I conducted a social audit using multiple algorithms to scrape a multitude of social platforms for answers; my results turned up very different findings. What I found was that females were also strong proponents for the brand.

This was based on the findings after the product had been launched in the U.S. In particular, the intelligence had uncovered influencing discussions from Moms who were advocates for the new products as well as Taco Bell. In addition, we were able to extract verbatims (both good and bad) as they related to the campaign launch in the US as well as the receptivity to the product itself.

The ancillary findings revealed customer sentiment as it related to overall service, experience as well as potential communities and discussions where strong advocacy existed.
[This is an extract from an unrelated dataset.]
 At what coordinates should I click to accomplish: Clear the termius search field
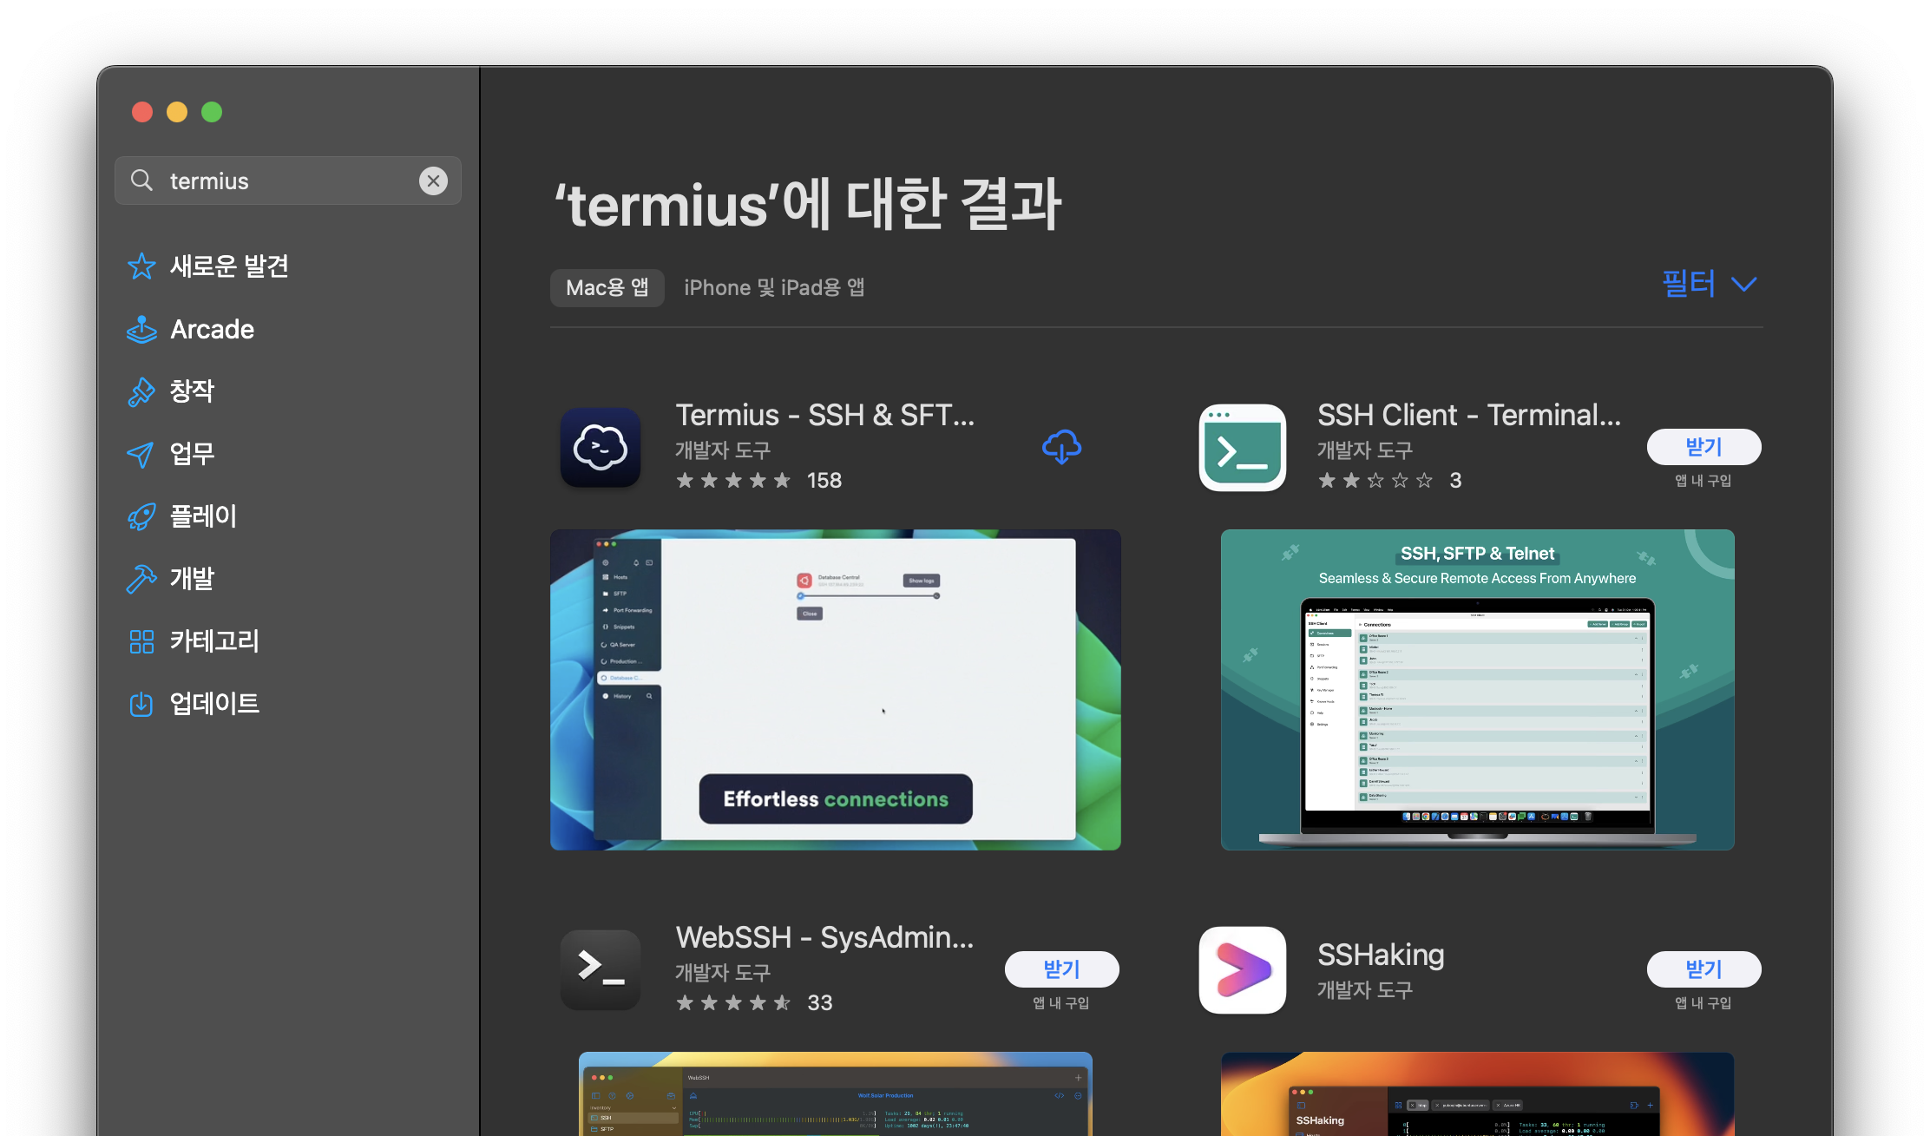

What social intelligence had been able to do, in this case, was inform the business about current perception of its brand, where the current customers of the product were and why they mattered.  It impacted the marketing decisions when it came to customer definition and messaging strategy.
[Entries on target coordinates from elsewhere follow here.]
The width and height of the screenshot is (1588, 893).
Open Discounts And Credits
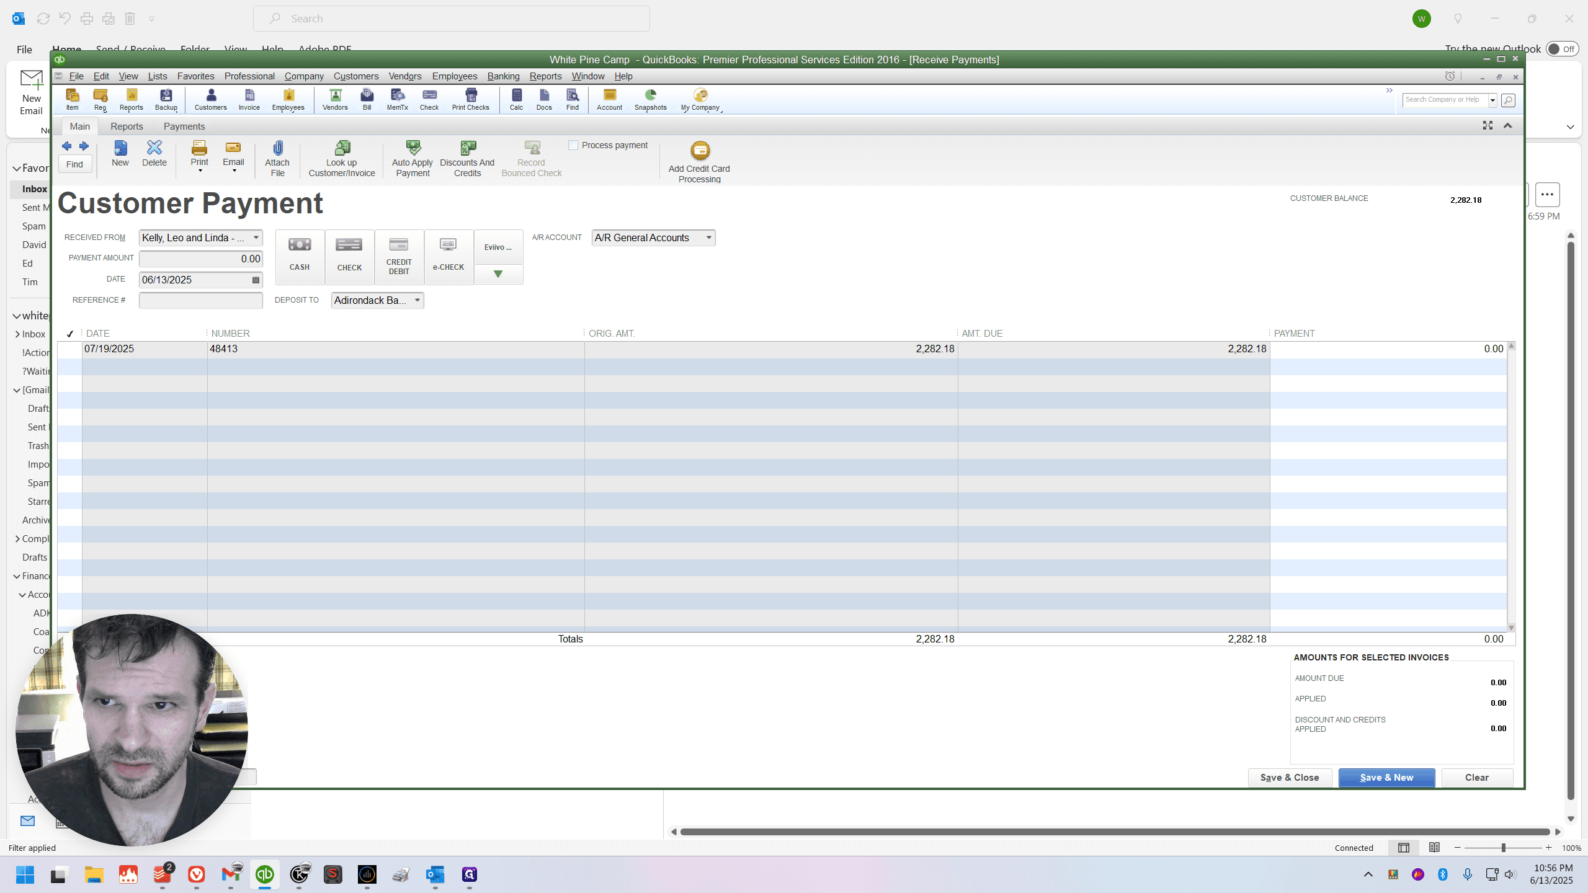(x=467, y=159)
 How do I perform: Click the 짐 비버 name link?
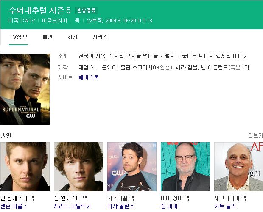[x=169, y=206]
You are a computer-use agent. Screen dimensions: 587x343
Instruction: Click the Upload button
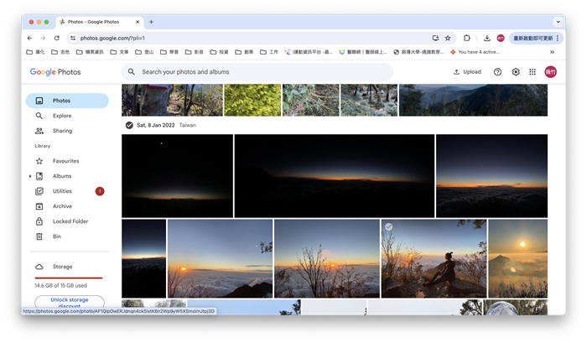467,72
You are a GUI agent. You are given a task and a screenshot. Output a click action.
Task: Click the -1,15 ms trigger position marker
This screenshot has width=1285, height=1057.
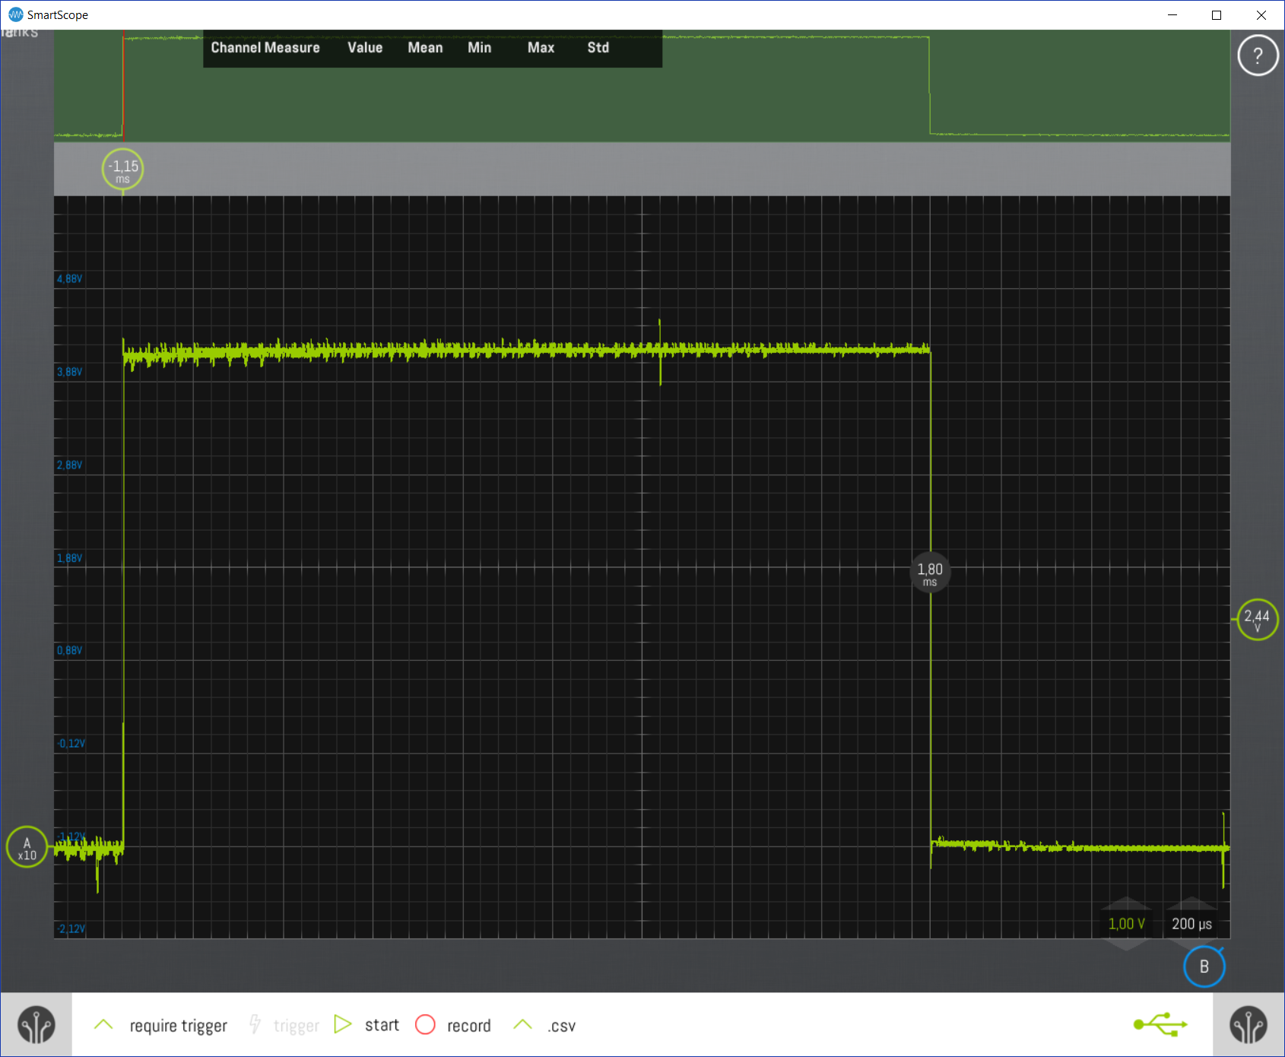coord(122,169)
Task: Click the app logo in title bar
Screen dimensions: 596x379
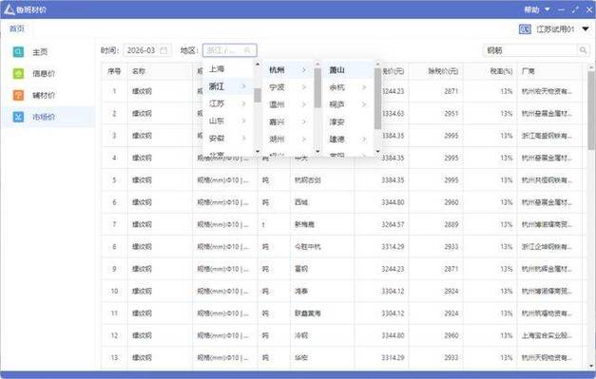Action: (10, 9)
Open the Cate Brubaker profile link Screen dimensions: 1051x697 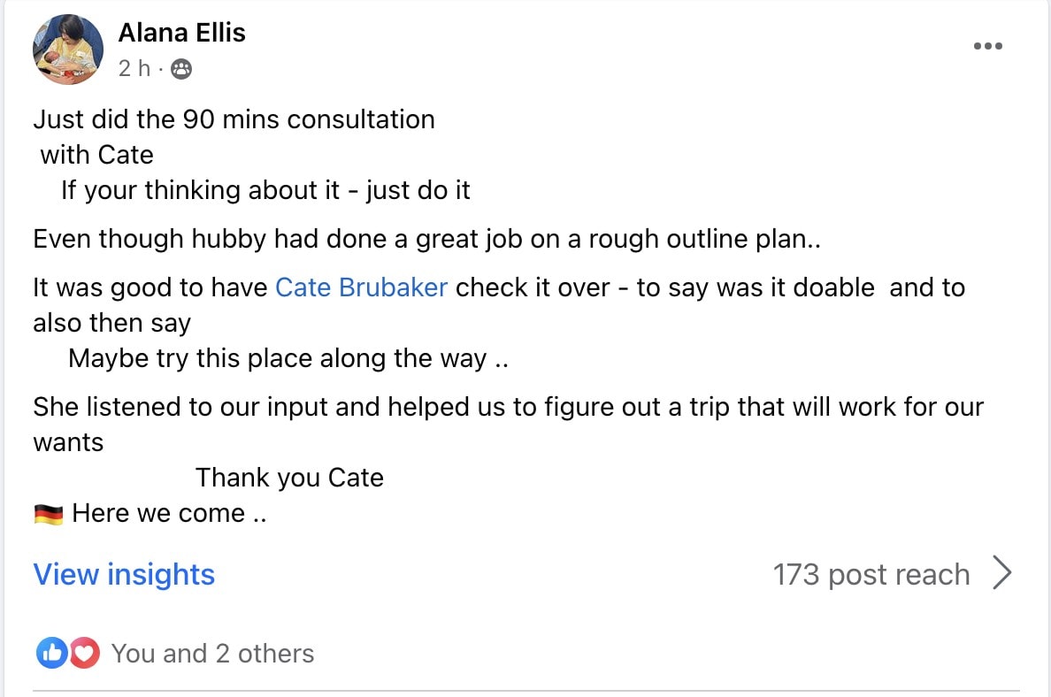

While Taco Bell was uncomfortable with some of the negative comments about its service and brand, it was able to address franchise service issues that had existed for some time. By understanding current perception as it related to specific products, campaigns, locations, the audit became a resource to arm the business…. beyond just marketing

Can we bottle up social data that easily [so it fits into nicely into a box] ?
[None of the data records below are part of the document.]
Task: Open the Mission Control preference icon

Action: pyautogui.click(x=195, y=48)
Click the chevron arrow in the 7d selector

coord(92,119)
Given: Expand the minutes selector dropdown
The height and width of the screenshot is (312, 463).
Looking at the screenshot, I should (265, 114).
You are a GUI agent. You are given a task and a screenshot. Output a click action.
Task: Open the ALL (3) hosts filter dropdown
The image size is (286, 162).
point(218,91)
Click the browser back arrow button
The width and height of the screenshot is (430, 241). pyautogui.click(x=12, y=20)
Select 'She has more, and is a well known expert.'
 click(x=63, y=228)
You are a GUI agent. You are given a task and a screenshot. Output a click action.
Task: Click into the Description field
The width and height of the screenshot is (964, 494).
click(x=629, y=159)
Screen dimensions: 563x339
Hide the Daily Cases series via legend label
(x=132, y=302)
Let’s get back to the question that was asked in the beginning, “How do we standardize big data?”

This is what our social intelligence researcher said,

Our data consists of integration of disparate dataset types/sources and collection protocols. In order to provide a singular file of this aggregated data/protocols it would be necessary to develop a standardization of output across and each of our technology vendors in a consistent reporting format.   This is essentially one of the greatest challenges in today’s data economy: harnessing “big data”.  While this is a worthy and long term goal for anyone in an industry leveraging data, standardizing “big data” is a challenge we are ultimately not equipped to undertake.

Like everything else these days, you can’t change things in a vacuum. Eventually it will have impact on other parts of the business as well.

Big data cannot conform to existing research methodologies that easily. The research must transform to accommodate the complexities of this wild west.  Let’s not kid ourselves, it’s because of the current social dynamics that every facet of the business must adapt. Business must also transform.  But that’s another story for another day….

Image Reference: Pixaby

One thought on “Is it Possible to Standardize Big Data?

  1. Joe Cardillo says:

    Rather interesting chicken or egg thing going on. I think there is validity to each approach and we need both, but more importantly we need to access and structure what’s in between. The section where you compare / contrast approaches is the most intriguing, would be interesting at some point to see you lay that out with an example or two.